The ActiveCool is the newer of the systems. As its name implies, beyond just drawing the air away from the seated occupant, this system has two channels, one of which includes blowing cool air generated through the use of a thermal change insert (i.e., a Peltier device, a small ceramic-based solid-state unit that works as a heat pump) so that when the occupant gets into a hot car there is the sensation of cooling.
In the case of both systems, the main element is a "trim bag," which is tailored to the design of the seat and fitted between the foam and the outer fabric. (The bag approach was pioneered by W.E.T. when it developed its seat heating system.) This configuration, Brand says, is a distinct advantage to the W.E.T. approach versus competitors: "The installation is much easier." Fundamentally, there is the bag, a snap ring to attach to the blower, and the control unit. Other systems, he says, require ducting through the seat and channels in the foam to circulate the conditioned air. This approach can necessitate the use of different foam for those vehicles that don't have the heating/cooling option. What's more, he says, there is the potential of the foam with the ducts and channels to collapse. "Our system sits on top of the foam." So whether the option is for a heated seat or an active or passive climatized seat, the W.E.T. approach is essentially the same, so production complexity is minimized.–GSV
It's an idea that was borrowed from the Mercedes E-Class wagon, and one you can expect to see more of in the coming years: a load floor made of a rugged textured vinyl that slides over a pair of rails in the load area of a vehicle. In this case, the vehicle is the Dodge Nitro SUV concept. This construction allows the floor to be pulled over and just beyond the face of the rear bumper to ease loading and unloading. The sliding function can't be used if items are significantly over 150 lb. However, the extra reach is perfect for stowing and retrieving groceries and gear.
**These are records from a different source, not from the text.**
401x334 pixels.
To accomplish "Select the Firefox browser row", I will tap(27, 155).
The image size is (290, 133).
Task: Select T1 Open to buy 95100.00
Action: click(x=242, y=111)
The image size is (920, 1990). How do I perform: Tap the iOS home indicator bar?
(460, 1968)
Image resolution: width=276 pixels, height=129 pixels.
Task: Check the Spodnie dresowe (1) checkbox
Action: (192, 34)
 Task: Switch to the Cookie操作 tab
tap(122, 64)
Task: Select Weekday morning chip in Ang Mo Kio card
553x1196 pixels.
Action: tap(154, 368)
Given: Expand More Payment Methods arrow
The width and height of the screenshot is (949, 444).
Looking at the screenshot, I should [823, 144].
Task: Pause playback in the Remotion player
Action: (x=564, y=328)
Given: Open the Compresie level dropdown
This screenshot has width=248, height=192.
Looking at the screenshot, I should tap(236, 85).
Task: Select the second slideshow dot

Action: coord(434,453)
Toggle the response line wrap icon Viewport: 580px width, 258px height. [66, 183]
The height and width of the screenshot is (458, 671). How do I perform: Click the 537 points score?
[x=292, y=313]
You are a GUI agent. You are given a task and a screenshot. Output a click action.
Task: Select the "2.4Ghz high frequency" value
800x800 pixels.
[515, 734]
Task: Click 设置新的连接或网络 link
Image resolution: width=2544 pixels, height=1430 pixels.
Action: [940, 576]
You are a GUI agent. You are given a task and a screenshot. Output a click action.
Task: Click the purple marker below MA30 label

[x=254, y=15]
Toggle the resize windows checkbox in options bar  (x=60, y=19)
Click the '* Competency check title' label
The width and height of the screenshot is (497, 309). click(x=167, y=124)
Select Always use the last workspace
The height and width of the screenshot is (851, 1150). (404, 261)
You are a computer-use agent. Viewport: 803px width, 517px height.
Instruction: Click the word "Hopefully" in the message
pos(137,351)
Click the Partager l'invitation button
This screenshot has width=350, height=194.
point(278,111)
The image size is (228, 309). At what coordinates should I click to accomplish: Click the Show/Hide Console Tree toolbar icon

Although the way something feels is subjective, Renault has actually codified a reference frame for the tactile sense. This development has become available from a French company, Quinte&sens. It is called "Sensotact" (www.sensotact.com). Fundamentally, they've created a series of 10 descriptors and 50 references. These are standardized. The elements are housed in a suitcase. The tactile reference frame used includes subcategories for what are three primary aspects of the sense of touch: orthogonal (e.g., hardness); tangential (e.g., roughness), thermal. By codifying these attributes and by having standard references for them, it is said that users such as vehicle interior designers are able to more precisely achieve the feel that is being sought for a particular vehicle. Apparently, one of the drivers behind Renault's development of the tactile reference frame was the need to communicate with the company's colleagues at Nissan. The frame was used in the development of the Renault Modus minicar.